DOMRADIO.DE: Nach 18 Jahren als Prior der Gemeinschaft von Taizé geben Sie Ihr Amt zum Ende des Kirchenjahres weiter. Warum gerade jetzt?
Bruder Alois: Seit einigen Jahren schon ist die Frage in mir stärker geworden, wie wir als Kommunität in eine neue Etappe eintreten können, in eine neue Lebensphase. Die Welt verändert sich, die Kirche verändert sich; immer mehr junge Brüder haben Frère Roger nicht gekannt. Das alles schafft eine neue Situation. Weil dieses Gefühl immer stärker in mir wurde, habe ich den Brüdern schon vor zwei Jahren den Vorschlag gemacht, einen neuen Prior zu berufen, um in eine neue Periode einzutreten; damit auch wirklich etwas Neues entstehen kann. Ich habe alle Brüder befragt, wer dieser neue Prior sein könnte und dann Matthew für diesen Dienst vorgesehen.
DOMRADIO.DE: Hängt Ihre Entscheidung auch damit zusammen, dass die katholische Kirche im Besonderen aber auch die Kirchen insgesamt aktuell immer mehr Mitglieder verlieren und speziell junge Leute immer weniger anzusprechen vermögen? Vielleicht wollen Sie da in Taizé noch mehr Anknüpfungspunkte bieten?
Bruder Alois: Das ist sicher eine große Frage, die uns ganz dringend beschäftigt: Wie können der Glaube und das Evangelium für junge Menschen heute verständlich werden? Diese Frage treibt uns in Taizé schon immer um, schon seit den Zeiten von Frère Roger. Sicher gibt es jetzt eine ganz neue Jugend, eine ganz neue Mentalität. Und es ist wichtig, auf neue Fragen einzugehen, wie zum Beispiel die der Digitalisierung. Was heißt Universalität heute? Was ist mit den großen Herausforderungen der Klimaveränderungen und der ökologischen Bedrohungen? Oder der Krieg in der Ukraine, die Tatsache, dass in Europa wieder Krieg herrscht – was bedeutet das alles für uns als Kommunität? Wir haben dazu noch keine Agenda mit fertigen Antworten. Aber wir wollen aufbrechen, um neu zu suchen!
„Es war ein Geschenk, dass dieses Erbe weiter lebendig geblieben ist. Es wurde sehr schnell deutlich, dass viele junge Menschen weiter nach Taizé kommen, auch wenn Frère Roger nicht mehr da ist.“
DOMRADIO.DE: Frère Roger, der Gründer von Taizé, hatte Sie schon 1997 zu seinem Nachfolger bestimmt. Als er dann 2005 gewaltsam zu Tode kam, war auf einmal der Moment da, seine Arbeit weiterzuführen. Wie haben Sie versucht, sein Erbe zu bewahren?

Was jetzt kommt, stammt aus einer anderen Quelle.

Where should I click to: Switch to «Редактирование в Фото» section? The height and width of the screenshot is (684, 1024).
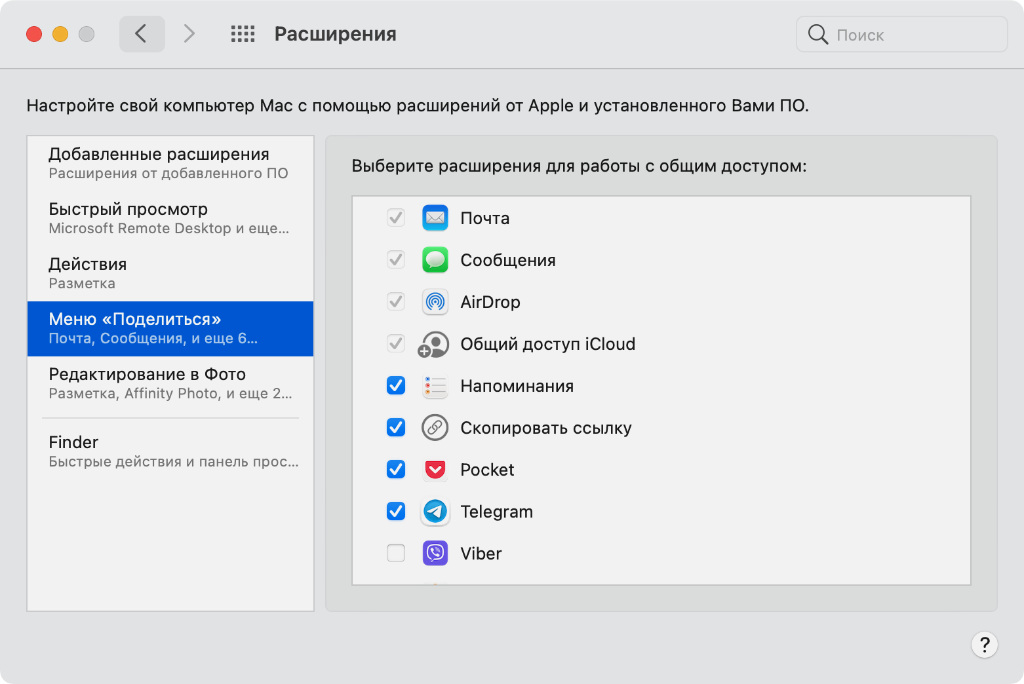tap(170, 384)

Bruder Alois: Es war ein Geschenk, dass dieses Erbe weiter lebendig geblieben ist. Es wurde sehr schnell deutlich, dass viele junge Menschen weiter nach Taizé kommen, auch wenn Frère Roger nicht mehr da ist. Das heißt, ihr Interesse war nicht ausschließlich an seine Person, an sein Charisma gebunden, sondern auch an unsere ganze Gemeinschaft und wie wir versuchen, das Evangelium als Einheit in Einheit zu leben unter uns Brüdern. Wir sind sehr dankbar, dass dieses Erbe so lebendig blieb.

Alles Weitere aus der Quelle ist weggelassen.